**WORK ORDER:**
I would like every entry below written out exactly.

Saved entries
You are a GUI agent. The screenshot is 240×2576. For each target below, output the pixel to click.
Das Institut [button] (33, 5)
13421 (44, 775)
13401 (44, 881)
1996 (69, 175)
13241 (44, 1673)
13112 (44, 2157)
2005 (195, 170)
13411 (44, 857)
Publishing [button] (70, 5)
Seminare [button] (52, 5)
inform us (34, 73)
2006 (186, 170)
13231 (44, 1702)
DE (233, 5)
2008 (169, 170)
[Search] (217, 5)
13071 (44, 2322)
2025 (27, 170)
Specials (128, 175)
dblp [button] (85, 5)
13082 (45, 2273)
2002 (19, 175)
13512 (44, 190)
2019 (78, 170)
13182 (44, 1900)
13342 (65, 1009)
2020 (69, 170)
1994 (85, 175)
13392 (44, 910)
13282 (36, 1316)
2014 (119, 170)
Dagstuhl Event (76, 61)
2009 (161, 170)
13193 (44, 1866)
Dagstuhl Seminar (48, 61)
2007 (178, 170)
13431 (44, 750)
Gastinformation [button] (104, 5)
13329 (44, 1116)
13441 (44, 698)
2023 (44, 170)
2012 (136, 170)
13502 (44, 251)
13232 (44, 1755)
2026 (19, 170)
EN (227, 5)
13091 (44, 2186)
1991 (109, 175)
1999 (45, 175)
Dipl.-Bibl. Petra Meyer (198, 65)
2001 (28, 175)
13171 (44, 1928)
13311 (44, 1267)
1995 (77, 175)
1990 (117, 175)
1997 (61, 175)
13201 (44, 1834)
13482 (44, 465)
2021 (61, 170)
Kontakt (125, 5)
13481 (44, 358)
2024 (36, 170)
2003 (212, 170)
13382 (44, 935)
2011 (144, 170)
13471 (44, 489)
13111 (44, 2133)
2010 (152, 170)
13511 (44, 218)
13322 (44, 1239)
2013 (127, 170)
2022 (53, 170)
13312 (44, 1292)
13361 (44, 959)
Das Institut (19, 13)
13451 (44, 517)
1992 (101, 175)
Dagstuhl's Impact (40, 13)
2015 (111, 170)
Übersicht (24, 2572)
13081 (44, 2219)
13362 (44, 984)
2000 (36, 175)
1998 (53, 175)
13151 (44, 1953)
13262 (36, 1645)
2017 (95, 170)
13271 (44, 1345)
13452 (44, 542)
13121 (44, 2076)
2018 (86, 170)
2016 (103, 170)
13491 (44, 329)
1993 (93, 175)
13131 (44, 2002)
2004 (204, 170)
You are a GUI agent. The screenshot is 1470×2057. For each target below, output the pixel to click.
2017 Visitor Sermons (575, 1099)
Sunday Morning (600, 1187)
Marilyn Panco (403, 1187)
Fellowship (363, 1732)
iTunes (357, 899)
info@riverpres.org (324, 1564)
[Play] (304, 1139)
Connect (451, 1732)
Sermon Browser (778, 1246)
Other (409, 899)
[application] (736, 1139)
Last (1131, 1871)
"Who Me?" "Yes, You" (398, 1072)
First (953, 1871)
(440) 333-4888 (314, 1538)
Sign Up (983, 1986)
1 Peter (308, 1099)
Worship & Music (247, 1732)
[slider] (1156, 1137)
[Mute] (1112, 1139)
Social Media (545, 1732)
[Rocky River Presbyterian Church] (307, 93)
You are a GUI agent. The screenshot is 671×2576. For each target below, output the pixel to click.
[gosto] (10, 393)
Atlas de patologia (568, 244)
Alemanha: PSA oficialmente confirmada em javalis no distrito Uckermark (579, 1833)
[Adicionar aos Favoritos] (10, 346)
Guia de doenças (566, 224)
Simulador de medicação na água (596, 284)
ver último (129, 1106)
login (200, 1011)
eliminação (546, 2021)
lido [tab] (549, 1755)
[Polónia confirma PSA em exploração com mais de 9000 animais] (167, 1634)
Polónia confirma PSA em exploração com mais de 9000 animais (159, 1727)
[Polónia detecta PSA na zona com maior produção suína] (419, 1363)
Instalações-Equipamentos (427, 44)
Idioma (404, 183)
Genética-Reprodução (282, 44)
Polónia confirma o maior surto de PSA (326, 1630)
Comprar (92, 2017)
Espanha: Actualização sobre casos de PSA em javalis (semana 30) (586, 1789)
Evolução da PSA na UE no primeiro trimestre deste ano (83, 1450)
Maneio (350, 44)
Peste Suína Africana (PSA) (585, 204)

**TASK RESPONSE:**
You are a GUI agent. The screenshot is 240×2576. For each target below, output the pixel to click.
Das Institut [button] (33, 5)
13421 (44, 775)
13401 (44, 881)
1996 (69, 175)
13241 (44, 1673)
13112 (44, 2157)
2005 (195, 170)
13411 (44, 857)
Publishing [button] (70, 5)
Seminare [button] (52, 5)
inform us (34, 73)
2006 (186, 170)
13231 (44, 1702)
DE (233, 5)
2008 (169, 170)
[Search] (217, 5)
13071 (44, 2322)
2025 (27, 170)
Specials (128, 175)
dblp [button] (85, 5)
13082 (45, 2273)
2002 (19, 175)
13512 (44, 190)
2019 (78, 170)
13182 (44, 1900)
13342 (65, 1009)
2020 (69, 170)
1994 (85, 175)
13392 (44, 910)
13282 (36, 1316)
2014 (119, 170)
Dagstuhl Event (76, 61)
2009 (161, 170)
13193 (44, 1866)
Dagstuhl Seminar (48, 61)
2007 (178, 170)
13431 (44, 750)
Gastinformation [button] (104, 5)
13329 (44, 1116)
13441 (44, 698)
2023 (44, 170)
2012 (136, 170)
13502 (44, 251)
13232 (44, 1755)
2026 (19, 170)
EN (227, 5)
13091 (44, 2186)
1991 (109, 175)
1999 (45, 175)
Dipl.-Bibl. Petra Meyer (198, 65)
2001 (28, 175)
13171 (44, 1928)
13311 (44, 1267)
1995 (77, 175)
1990 (117, 175)
1997 (61, 175)
13201 (44, 1834)
13482 (44, 465)
2021 (61, 170)
Kontakt (125, 5)
13481 (44, 358)
2024 (36, 170)
2003 (212, 170)
13382 (44, 935)
2011 (144, 170)
13471 (44, 489)
13111 (44, 2133)
2010 (152, 170)
13511 (44, 218)
13322 (44, 1239)
2013 (127, 170)
2022 (53, 170)
13312 (44, 1292)
13361 (44, 959)
Das Institut (19, 13)
13451 (44, 517)
1992 (101, 175)
Dagstuhl's Impact (40, 13)
2015 (111, 170)
Übersicht (24, 2572)
13081 (44, 2219)
13362 (44, 984)
2000 (36, 175)
1998 (53, 175)
13151 (44, 1953)
13262 (36, 1645)
2017 (95, 170)
13271 (44, 1345)
13452 (44, 542)
13121 (44, 2076)
2018 (86, 170)
2016 (103, 170)
13491 (44, 329)
1993 (93, 175)
13131 (44, 2002)
2004 (204, 170)
You are a GUI agent. The screenshot is 1470×2057. For each target below, output the pixel to click.
2017 Visitor Sermons (575, 1099)
Sunday Morning (600, 1187)
Marilyn Panco (403, 1187)
Fellowship (363, 1732)
iTunes (357, 899)
info@riverpres.org (324, 1564)
[Play] (304, 1139)
Connect (451, 1732)
Sermon Browser (778, 1246)
Other (409, 899)
[application] (736, 1139)
Last (1131, 1871)
"Who Me?" "Yes, You" (398, 1072)
First (953, 1871)
(440) 333-4888 (314, 1538)
Sign Up (983, 1986)
1 Peter (308, 1099)
Worship & Music (247, 1732)
[slider] (1156, 1137)
[Mute] (1112, 1139)
Social Media (545, 1732)
[Rocky River Presbyterian Church] (307, 93)
You are a GUI agent. The screenshot is 671×2576. For each target below, output the pixel to click.
[gosto] (10, 393)
Atlas de patologia (568, 244)
Alemanha: PSA oficialmente confirmada em javalis no distrito Uckermark (579, 1833)
[Adicionar aos Favoritos] (10, 346)
Guia de doenças (566, 224)
Simulador de medicação na água (596, 284)
ver último (129, 1106)
login (200, 1011)
eliminação (546, 2021)
lido [tab] (549, 1755)
[Polónia confirma PSA em exploração com mais de 9000 animais] (167, 1634)
Polónia confirma PSA em exploração com mais de 9000 animais (159, 1727)
[Polónia detecta PSA na zona com maior produção suína] (419, 1363)
Instalações-Equipamentos (427, 44)
Idioma (404, 183)
Genética-Reprodução (282, 44)
Polónia confirma o maior surto de PSA (326, 1630)
Comprar (92, 2017)
Espanha: Actualização sobre casos de PSA em javalis (semana 30) (586, 1789)
Evolução da PSA na UE no primeiro trimestre deste ano (83, 1450)
Maneio (350, 44)
Peste Suína Africana (PSA) (585, 204)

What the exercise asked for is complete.